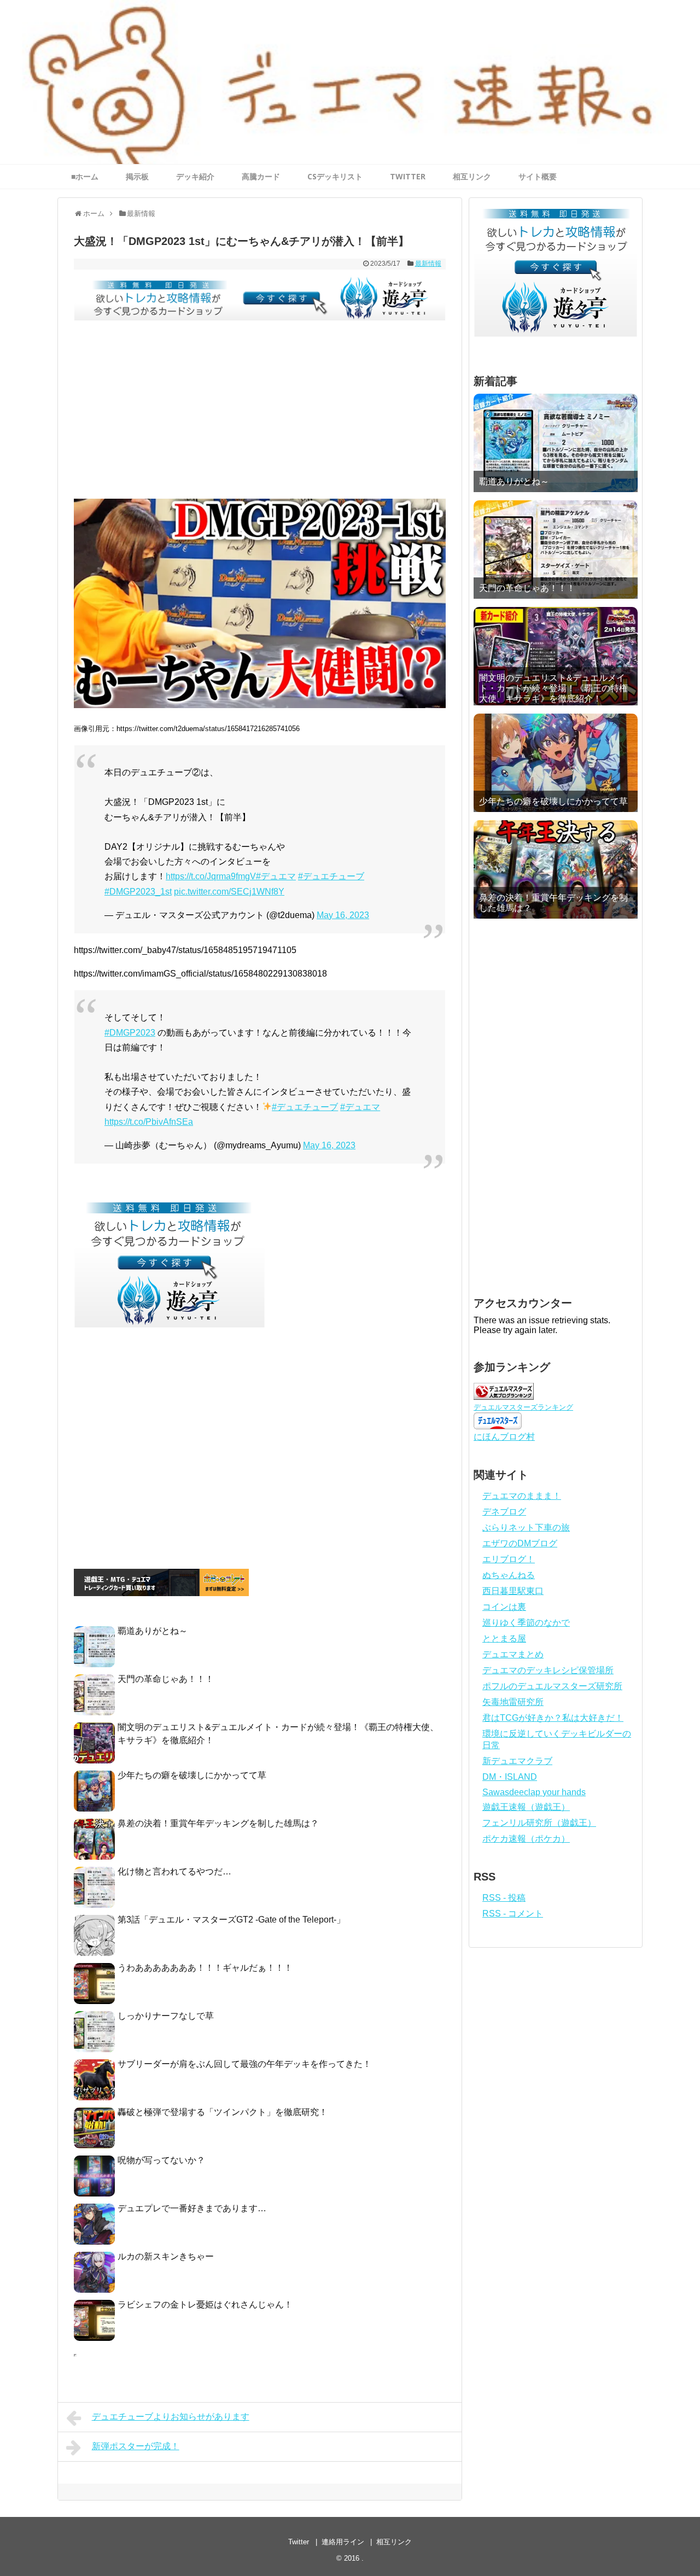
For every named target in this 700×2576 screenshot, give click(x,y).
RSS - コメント (512, 1913)
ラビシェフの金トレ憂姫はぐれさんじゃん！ (205, 2304)
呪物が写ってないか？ (161, 2160)
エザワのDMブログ (519, 1543)
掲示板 (137, 176)
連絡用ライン (343, 2542)
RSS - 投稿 (504, 1897)
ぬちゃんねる (508, 1575)
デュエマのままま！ (521, 1495)
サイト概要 (537, 176)
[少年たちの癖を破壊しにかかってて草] (556, 763)
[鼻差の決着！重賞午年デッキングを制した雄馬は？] (556, 869)
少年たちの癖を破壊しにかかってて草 (192, 1775)
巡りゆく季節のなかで (526, 1622)
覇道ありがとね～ (153, 1630)
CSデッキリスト (335, 176)
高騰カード (261, 176)
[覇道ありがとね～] (556, 443)
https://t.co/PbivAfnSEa (148, 1121)
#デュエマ (276, 876)
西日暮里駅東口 (513, 1591)
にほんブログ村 (504, 1436)
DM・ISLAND (509, 1776)
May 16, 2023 (343, 915)
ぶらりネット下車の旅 (526, 1527)
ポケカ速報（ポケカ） (526, 1838)
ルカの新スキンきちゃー (166, 2256)
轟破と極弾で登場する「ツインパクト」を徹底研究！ (223, 2112)
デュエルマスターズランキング (523, 1407)
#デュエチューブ (331, 876)
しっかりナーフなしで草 (166, 2015)
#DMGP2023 (129, 1032)
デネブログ (504, 1511)
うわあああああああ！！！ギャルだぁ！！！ (205, 1967)
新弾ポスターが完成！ (135, 2446)
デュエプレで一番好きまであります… (192, 2208)
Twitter (298, 2542)
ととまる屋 (504, 1638)
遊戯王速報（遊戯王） (526, 1807)
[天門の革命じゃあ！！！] (556, 549)
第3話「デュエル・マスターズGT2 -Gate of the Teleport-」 (231, 1919)
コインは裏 (504, 1606)
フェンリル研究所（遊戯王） (539, 1822)
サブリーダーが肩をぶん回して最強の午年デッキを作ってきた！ (244, 2064)
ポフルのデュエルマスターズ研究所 (552, 1686)
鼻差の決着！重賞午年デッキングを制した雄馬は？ (218, 1823)
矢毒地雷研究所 (513, 1702)
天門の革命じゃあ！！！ (166, 1679)
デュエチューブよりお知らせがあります (170, 2416)
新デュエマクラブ (517, 1761)
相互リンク (472, 176)
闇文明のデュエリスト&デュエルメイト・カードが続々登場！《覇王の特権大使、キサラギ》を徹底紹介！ (553, 688)
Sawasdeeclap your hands (534, 1792)
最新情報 (428, 263)
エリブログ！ (508, 1559)
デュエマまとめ (513, 1654)
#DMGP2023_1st (138, 891)
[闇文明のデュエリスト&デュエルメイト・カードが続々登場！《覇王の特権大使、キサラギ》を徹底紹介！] (556, 656)
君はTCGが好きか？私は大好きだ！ (552, 1717)
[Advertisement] (260, 416)
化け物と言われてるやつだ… (174, 1871)
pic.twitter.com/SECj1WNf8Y (229, 891)
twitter (407, 176)
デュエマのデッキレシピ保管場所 (548, 1670)
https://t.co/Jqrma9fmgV (211, 876)
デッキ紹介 (195, 176)
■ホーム (84, 176)
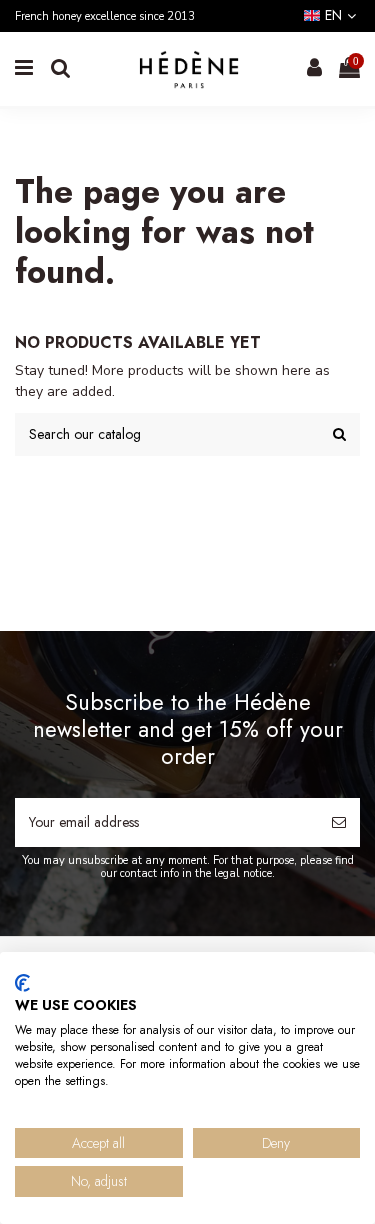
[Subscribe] (339, 822)
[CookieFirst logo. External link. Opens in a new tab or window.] (22, 983)
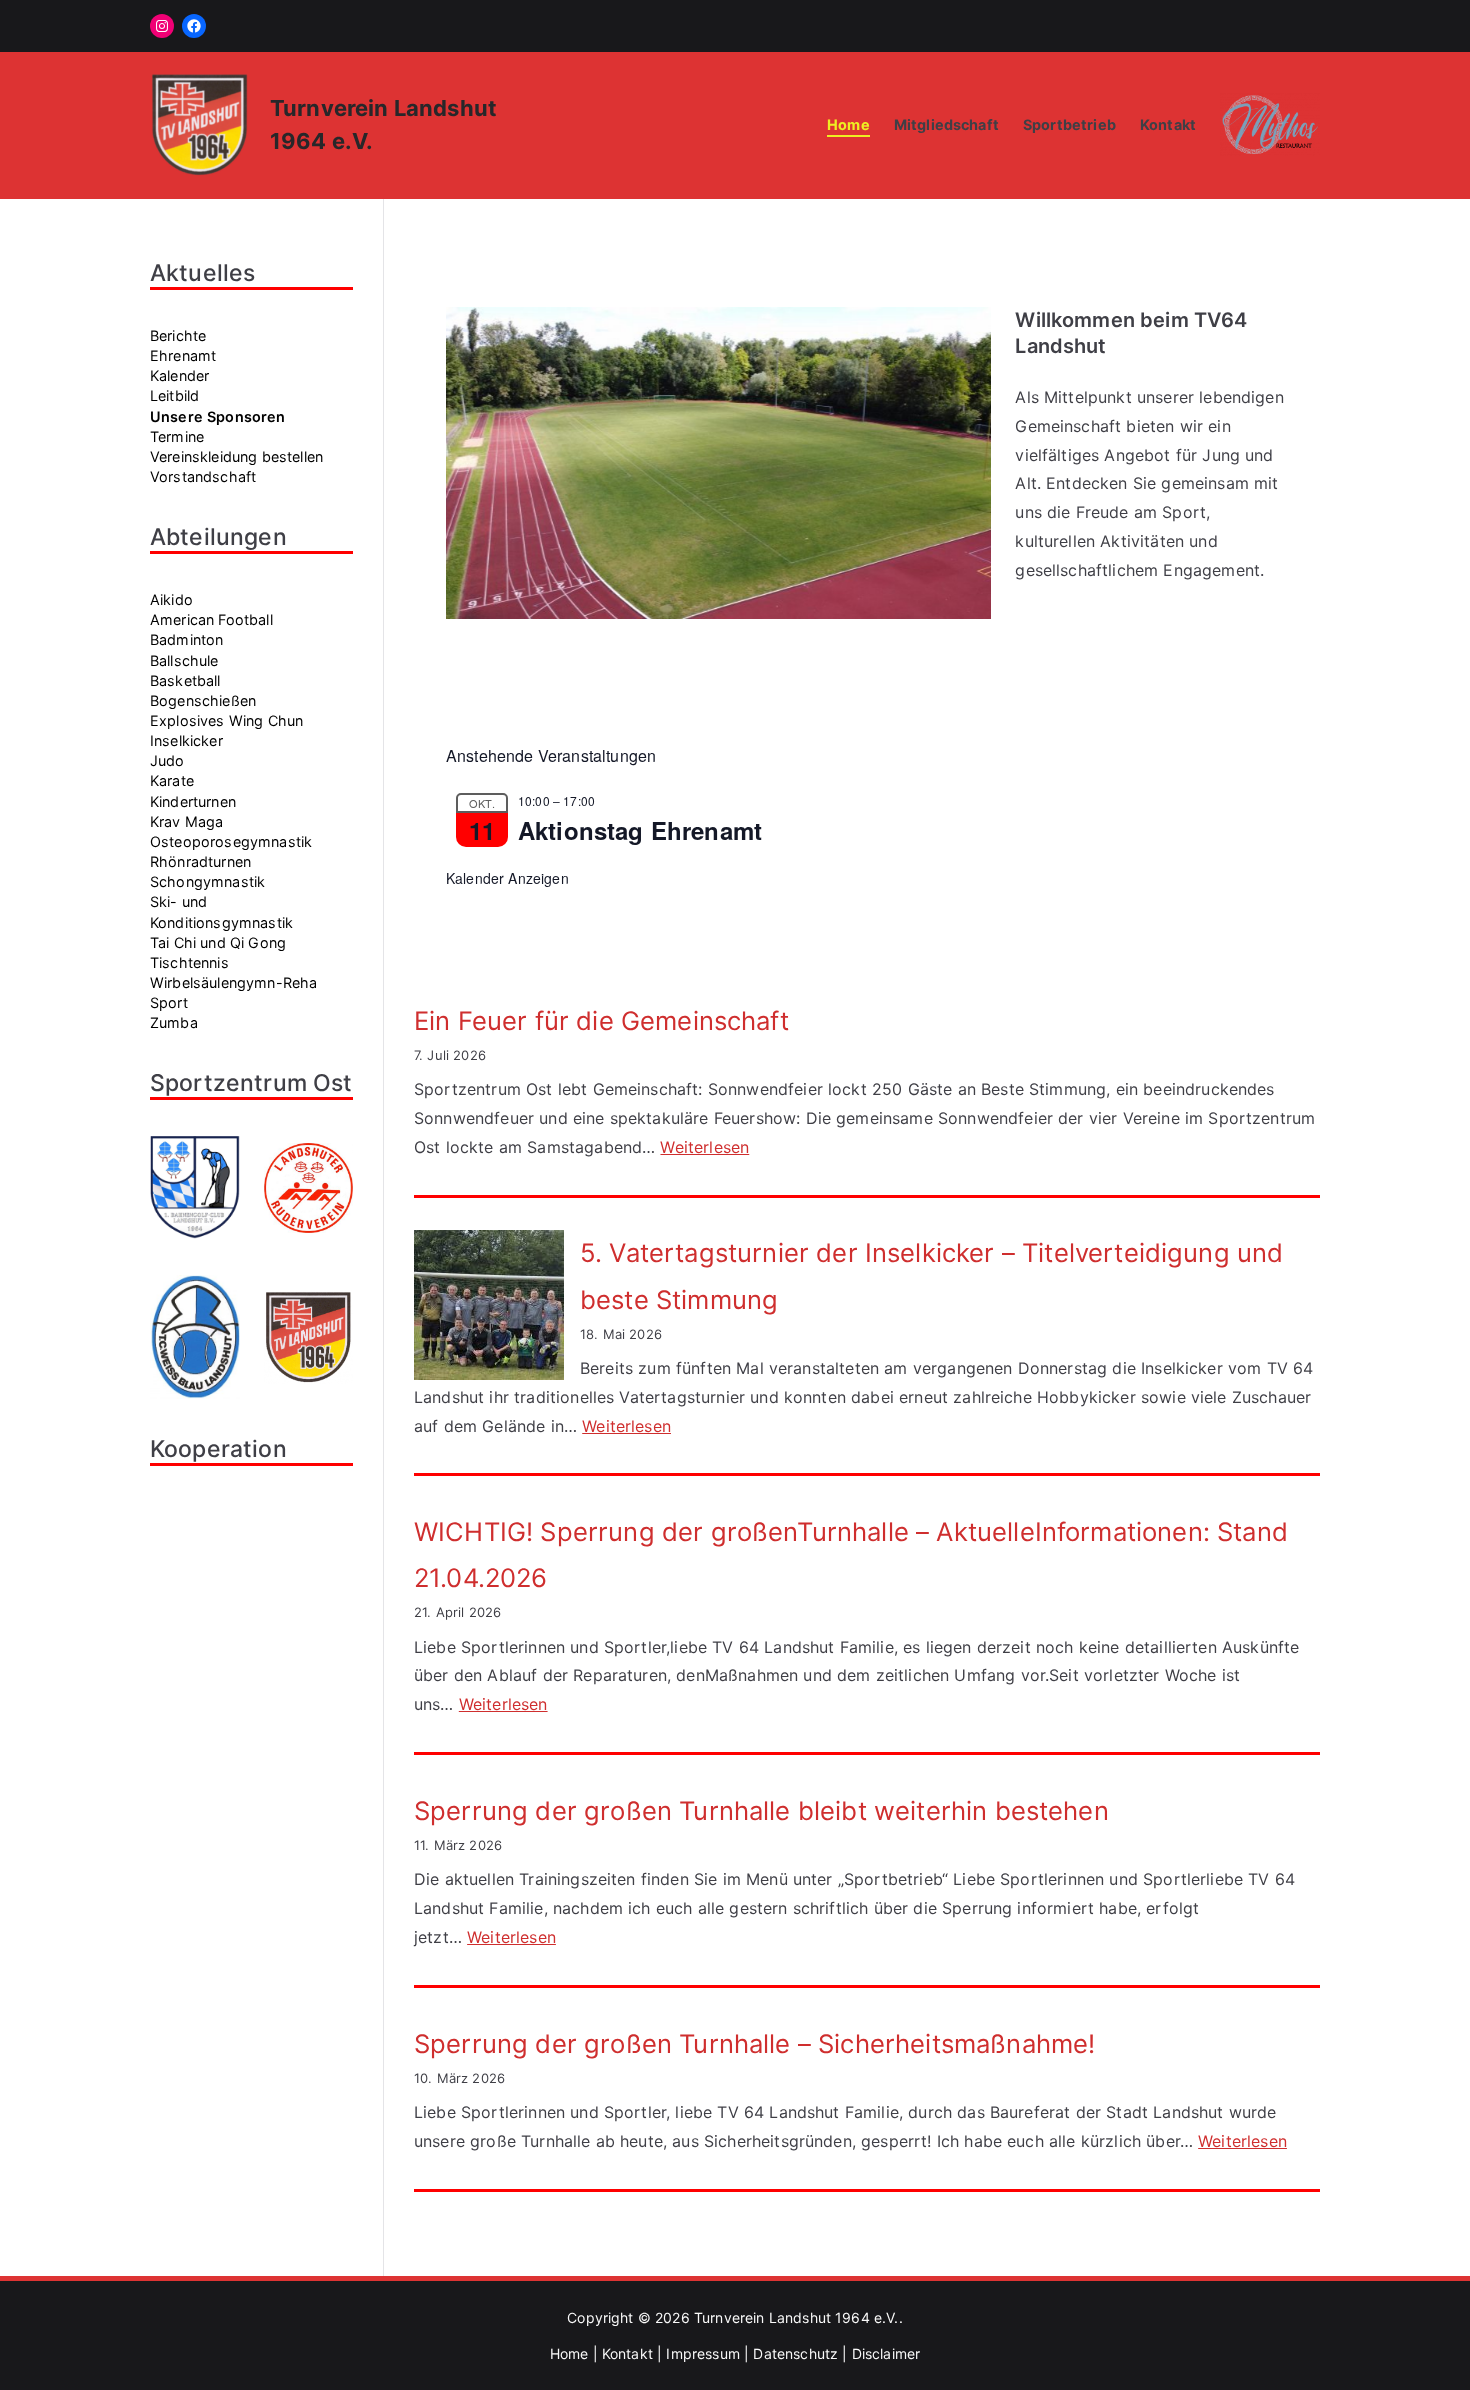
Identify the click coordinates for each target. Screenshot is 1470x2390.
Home (848, 124)
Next (966, 458)
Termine (177, 436)
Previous (471, 458)
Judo (167, 760)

* [ASSIGNED TASK] Precisely the lines between those holding "コインは裏 (504, 1606)" and "[闇文明のデュエリスト&デュエルメイト・カードが続々登場！《覇王の特権大使、キサラギ》を徹底紹介！] (556, 656)", inclusive, are to be reproduced from the listing above, with nothing added.

* [RESULT OF THIS TASK]
コインは裏 (504, 1606)
フェンリル研究所（遊戯王） (539, 1822)
サブリーダーが肩をぶん回して最強の午年デッキを作ってきた！ (244, 2064)
ポフルのデュエルマスターズ研究所 (552, 1686)
鼻差の決着！重賞午年デッキングを制した雄馬は？ (218, 1823)
矢毒地雷研究所 (513, 1702)
天門の革命じゃあ！！！ (166, 1679)
デュエチューブよりお知らせがあります (170, 2416)
新デュエマクラブ (517, 1761)
相互リンク (472, 176)
闇文明のデュエリスト&デュエルメイト・カードが続々登場！《覇王の特権大使、キサラギ》を徹底紹介！ (553, 688)
Sawasdeeclap your hands (534, 1792)
最新情報 (428, 263)
エリブログ！ (508, 1559)
デュエマまとめ (513, 1654)
#DMGP2023_1st (138, 891)
[闇文明のデュエリスト&デュエルメイト・カードが続々登場！《覇王の特権大使、キサラギ》を徹底紹介！] (556, 656)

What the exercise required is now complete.